TOPSIS (Technique for Order of Preference by Similarity to Ideal Solution) method for spatial prioritization. Useful for site selection, restoration planning, and resource allocation based on multiple environmental criteria.

Features:

  • Multiple weighting schemes (equal, entropy, analytical hierarchy process)

  • Comprehensive visualization (ranking maps, isolines, bar charts)

  • Sensitivity analysis across weighting methods

  • Statistical summaries and publication-ready outputs

run_topsis_mcda(combined_df, weighting_name, ...)

Execute TOPSIS multi-criteria decision analysis on the combined suitability scores.

create_weights_visualization(weight_results, ...)

Create visualization comparing different weighting schemes.

create_topsis_maps(topsis_results, output_dir)

Create spatial maps of TOPSIS scores for different weighting methods.

Raster Analysis

Functions for processing spatiotemporal raster data, including configuration management, binary matrix generation for threshold exceedances, input validation, and NetCDF output creation.

Capabilities:

  • Configuration file validation and loading

  • Temporal difference analysis for change detection

  • Input validation and preprocessing

  • Post-treatment data preparation and refinement

  • Binary matrix generation for threshold analysis

  • Temporal aggregation (annual, seasonal)

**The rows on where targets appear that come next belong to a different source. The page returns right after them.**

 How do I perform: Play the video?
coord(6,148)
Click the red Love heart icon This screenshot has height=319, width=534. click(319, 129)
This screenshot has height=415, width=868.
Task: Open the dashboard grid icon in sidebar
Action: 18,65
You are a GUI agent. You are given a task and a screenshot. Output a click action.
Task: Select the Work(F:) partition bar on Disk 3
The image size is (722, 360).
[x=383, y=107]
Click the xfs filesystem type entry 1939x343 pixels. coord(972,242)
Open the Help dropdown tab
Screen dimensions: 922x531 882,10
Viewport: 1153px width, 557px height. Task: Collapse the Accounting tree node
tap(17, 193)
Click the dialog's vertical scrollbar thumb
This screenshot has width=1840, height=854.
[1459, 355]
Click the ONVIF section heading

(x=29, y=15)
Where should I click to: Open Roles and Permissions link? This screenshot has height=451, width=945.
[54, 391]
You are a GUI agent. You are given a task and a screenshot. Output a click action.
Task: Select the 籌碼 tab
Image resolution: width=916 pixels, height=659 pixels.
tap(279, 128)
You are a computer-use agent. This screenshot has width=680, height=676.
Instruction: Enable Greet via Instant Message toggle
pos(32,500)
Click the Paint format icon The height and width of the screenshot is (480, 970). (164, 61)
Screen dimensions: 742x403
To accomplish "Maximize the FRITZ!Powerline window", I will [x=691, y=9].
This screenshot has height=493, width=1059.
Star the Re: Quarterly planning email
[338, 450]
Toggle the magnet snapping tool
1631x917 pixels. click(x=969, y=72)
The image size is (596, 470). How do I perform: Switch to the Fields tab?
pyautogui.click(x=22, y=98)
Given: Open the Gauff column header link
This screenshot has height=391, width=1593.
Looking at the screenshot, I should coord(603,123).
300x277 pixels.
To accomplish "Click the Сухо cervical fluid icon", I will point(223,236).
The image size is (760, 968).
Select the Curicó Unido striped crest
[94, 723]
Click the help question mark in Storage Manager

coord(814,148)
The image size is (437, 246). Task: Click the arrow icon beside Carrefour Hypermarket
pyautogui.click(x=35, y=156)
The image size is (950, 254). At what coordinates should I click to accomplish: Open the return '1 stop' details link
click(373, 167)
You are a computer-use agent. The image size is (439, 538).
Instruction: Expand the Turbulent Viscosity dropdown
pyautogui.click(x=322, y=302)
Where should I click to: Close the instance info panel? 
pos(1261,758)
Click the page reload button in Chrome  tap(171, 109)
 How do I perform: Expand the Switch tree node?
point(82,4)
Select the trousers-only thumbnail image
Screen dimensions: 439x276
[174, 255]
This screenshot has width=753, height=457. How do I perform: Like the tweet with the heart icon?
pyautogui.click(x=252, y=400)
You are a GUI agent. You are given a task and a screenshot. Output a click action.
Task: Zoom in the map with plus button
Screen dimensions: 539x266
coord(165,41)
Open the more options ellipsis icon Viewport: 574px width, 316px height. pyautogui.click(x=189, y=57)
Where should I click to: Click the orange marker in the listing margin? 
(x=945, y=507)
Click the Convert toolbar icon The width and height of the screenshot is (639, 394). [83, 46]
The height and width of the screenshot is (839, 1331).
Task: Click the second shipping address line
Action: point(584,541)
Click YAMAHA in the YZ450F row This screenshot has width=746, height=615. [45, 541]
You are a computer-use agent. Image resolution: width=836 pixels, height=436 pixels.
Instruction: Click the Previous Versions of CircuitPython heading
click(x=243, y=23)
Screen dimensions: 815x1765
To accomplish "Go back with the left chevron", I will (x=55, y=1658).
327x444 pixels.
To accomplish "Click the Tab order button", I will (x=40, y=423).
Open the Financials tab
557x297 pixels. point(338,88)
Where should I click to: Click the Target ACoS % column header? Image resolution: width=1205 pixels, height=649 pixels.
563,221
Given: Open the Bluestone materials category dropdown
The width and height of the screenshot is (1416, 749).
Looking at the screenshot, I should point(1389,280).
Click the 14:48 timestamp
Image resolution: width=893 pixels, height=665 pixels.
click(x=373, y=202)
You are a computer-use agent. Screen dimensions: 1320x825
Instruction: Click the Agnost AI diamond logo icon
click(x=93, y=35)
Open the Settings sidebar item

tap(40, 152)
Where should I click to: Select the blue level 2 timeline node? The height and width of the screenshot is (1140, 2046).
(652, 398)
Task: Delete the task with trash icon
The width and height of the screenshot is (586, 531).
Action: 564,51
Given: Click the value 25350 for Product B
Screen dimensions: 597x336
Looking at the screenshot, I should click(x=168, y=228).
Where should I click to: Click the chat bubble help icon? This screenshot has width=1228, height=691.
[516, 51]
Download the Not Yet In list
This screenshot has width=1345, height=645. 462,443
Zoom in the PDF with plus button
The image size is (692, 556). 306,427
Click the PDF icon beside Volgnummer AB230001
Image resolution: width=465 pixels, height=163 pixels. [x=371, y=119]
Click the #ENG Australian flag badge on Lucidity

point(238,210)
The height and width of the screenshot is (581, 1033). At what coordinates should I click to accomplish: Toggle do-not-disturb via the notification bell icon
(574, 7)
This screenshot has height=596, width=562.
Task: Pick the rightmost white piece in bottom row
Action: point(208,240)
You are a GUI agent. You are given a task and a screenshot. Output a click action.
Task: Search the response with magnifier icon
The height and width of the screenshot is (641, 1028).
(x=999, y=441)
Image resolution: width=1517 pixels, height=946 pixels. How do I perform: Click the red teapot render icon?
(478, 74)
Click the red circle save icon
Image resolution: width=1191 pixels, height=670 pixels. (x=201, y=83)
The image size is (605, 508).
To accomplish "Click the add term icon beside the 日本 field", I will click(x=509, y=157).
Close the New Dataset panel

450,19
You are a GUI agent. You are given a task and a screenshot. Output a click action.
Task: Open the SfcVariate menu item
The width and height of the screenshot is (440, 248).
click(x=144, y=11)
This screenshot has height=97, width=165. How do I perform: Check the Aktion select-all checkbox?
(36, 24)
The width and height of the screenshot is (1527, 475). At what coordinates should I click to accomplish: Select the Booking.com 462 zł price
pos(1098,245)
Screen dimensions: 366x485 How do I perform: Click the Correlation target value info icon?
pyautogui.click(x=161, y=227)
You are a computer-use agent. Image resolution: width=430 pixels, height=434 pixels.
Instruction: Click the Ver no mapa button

  • NetCDF format output with metadata

largest_region_from_field(batches)

Selects the largest region from a continuous field and returns its contour.

preprocess(ds)

Expand the dataset by adding a 'simulation' dimension using the 'simulation' attribute.

check_inputs(info)

Validate and prepare input configuration for marine spatial analysis processing.

compute_contours(continuous_stack, info)

Compute the largest connected contour for each time slice in a 3D raster stack.

analysis([info])

Execute the complete spatiotemporal raster analysis workflow.

obtain_geometry(contour, info)

Convert a contour represented by pixel indices to a real-world geometry.

save_layer(records, info)

Save a set of geometry records as a spatial layer (GeoPackage or Shapefile).

save_contours(contours, info)

Save extracted contour geometries to disk as a spatial layer (GeoPackage or Shapefile).

save_arrays_to_netcdf(arrays, info)

Save a list of arrays (per percentile) to a NetCDF file with spatial coordinates and metadata.

load_results(results_path)

Load indicator analysis results from a results directory (JSON + NPZ format).